***** Records shown *****
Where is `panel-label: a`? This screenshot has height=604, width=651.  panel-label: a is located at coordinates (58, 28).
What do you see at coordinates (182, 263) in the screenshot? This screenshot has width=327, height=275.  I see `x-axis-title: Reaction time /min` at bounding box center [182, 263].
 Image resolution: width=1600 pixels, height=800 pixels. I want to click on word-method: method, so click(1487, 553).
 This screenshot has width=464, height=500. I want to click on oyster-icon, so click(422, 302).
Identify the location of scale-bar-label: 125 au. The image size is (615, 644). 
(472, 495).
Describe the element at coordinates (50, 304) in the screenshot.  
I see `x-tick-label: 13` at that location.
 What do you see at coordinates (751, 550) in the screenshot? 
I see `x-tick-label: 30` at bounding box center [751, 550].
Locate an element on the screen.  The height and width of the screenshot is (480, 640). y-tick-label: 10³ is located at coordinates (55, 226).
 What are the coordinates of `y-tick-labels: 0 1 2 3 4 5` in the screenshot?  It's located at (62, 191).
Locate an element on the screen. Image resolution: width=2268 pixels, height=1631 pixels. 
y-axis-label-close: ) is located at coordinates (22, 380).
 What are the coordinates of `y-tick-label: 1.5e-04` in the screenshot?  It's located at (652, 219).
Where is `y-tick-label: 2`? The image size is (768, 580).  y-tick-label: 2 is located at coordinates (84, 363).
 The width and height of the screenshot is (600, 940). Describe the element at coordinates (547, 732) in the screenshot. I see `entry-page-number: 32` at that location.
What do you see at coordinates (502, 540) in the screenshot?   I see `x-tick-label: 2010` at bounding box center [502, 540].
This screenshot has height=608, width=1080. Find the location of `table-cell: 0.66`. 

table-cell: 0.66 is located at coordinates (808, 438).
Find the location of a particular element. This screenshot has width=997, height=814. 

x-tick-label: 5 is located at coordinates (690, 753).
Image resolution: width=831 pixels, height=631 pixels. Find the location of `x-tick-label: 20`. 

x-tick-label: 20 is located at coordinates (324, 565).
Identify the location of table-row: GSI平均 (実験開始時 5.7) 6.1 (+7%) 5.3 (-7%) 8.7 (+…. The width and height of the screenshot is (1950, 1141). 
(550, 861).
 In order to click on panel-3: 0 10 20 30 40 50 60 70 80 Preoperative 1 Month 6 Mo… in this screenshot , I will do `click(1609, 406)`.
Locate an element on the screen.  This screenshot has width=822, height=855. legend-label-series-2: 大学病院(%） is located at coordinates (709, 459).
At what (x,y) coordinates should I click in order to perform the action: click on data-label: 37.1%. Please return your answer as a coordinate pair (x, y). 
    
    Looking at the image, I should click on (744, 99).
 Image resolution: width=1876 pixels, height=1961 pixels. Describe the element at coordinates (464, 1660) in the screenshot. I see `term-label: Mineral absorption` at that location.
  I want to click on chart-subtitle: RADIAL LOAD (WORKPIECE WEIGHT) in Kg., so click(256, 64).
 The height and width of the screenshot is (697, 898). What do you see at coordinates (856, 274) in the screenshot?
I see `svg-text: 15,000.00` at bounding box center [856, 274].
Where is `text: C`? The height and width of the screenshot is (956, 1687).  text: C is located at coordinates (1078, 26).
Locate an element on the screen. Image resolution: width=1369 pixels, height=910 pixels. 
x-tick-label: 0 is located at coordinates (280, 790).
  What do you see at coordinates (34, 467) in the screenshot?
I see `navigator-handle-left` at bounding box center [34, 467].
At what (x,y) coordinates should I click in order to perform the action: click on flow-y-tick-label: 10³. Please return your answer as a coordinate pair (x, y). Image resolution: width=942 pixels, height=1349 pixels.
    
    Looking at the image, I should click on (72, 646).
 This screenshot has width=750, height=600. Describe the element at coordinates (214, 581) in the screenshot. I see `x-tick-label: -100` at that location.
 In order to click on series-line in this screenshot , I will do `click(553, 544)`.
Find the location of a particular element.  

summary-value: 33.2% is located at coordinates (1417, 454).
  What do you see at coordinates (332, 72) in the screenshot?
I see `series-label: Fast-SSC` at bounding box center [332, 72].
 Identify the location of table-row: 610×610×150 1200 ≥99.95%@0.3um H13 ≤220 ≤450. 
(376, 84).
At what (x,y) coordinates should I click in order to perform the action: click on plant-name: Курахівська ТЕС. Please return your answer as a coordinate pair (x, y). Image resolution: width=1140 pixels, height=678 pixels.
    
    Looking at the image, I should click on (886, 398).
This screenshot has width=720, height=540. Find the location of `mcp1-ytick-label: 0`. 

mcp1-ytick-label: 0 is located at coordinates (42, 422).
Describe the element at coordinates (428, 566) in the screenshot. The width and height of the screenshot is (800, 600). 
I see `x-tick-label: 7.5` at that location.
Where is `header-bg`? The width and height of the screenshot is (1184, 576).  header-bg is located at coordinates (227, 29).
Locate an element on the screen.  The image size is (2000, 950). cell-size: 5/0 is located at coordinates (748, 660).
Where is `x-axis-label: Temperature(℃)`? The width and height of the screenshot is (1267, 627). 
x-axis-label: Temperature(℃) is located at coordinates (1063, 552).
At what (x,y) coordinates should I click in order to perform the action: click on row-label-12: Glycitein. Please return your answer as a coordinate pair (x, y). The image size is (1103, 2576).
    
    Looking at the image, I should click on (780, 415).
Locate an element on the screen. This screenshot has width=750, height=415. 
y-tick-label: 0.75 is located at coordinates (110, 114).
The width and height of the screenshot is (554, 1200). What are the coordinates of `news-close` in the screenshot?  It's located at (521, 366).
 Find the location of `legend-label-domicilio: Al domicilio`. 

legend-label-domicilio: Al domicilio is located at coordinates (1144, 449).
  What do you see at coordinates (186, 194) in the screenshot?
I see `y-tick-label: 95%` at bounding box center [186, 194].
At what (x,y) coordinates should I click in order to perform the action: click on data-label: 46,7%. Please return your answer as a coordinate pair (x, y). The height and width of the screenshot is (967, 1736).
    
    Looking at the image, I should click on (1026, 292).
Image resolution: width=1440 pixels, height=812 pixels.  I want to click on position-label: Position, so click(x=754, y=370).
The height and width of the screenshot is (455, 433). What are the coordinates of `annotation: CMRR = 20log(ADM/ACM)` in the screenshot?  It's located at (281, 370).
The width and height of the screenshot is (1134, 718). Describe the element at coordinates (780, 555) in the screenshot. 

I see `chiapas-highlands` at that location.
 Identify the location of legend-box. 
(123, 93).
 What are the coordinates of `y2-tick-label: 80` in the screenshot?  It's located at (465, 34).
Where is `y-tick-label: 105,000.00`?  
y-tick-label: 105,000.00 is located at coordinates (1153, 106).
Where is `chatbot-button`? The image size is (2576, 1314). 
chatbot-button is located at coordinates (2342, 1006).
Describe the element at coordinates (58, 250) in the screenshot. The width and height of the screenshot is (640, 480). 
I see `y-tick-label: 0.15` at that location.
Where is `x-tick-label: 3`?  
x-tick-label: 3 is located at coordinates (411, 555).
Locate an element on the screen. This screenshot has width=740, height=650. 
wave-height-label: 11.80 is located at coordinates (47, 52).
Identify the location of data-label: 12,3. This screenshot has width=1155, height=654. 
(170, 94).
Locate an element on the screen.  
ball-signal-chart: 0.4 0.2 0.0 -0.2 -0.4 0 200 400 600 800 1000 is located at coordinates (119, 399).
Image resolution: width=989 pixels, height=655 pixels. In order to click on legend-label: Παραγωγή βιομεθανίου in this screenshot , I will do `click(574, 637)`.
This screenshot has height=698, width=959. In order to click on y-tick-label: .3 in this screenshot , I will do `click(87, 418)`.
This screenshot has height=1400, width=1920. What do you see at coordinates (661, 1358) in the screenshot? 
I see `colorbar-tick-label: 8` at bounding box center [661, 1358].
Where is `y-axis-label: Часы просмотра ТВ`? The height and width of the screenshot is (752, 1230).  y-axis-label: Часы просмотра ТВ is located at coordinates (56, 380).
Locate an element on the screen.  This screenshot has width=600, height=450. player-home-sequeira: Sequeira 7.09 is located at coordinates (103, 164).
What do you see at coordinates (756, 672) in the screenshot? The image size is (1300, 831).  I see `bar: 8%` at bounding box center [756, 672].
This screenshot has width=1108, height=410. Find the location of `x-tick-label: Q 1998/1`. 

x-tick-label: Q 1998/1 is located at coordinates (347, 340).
*****
**Directive**
Reproduce the items above unchanged, beginning with the line that contains "on data-label: 37.1%." and continuing through the line that contains "The height and width of the screenshot is (697, 898).".

**Final answer**
At what (x,y) coordinates should I click in order to perform the action: click on data-label: 37.1%. Please return your answer as a coordinate pair (x, y). 
    
    Looking at the image, I should click on (744, 99).
 Image resolution: width=1876 pixels, height=1961 pixels. Describe the element at coordinates (464, 1660) in the screenshot. I see `term-label: Mineral absorption` at that location.
  I want to click on chart-subtitle: RADIAL LOAD (WORKPIECE WEIGHT) in Kg., so click(256, 64).
 The height and width of the screenshot is (697, 898). What do you see at coordinates (856, 274) in the screenshot?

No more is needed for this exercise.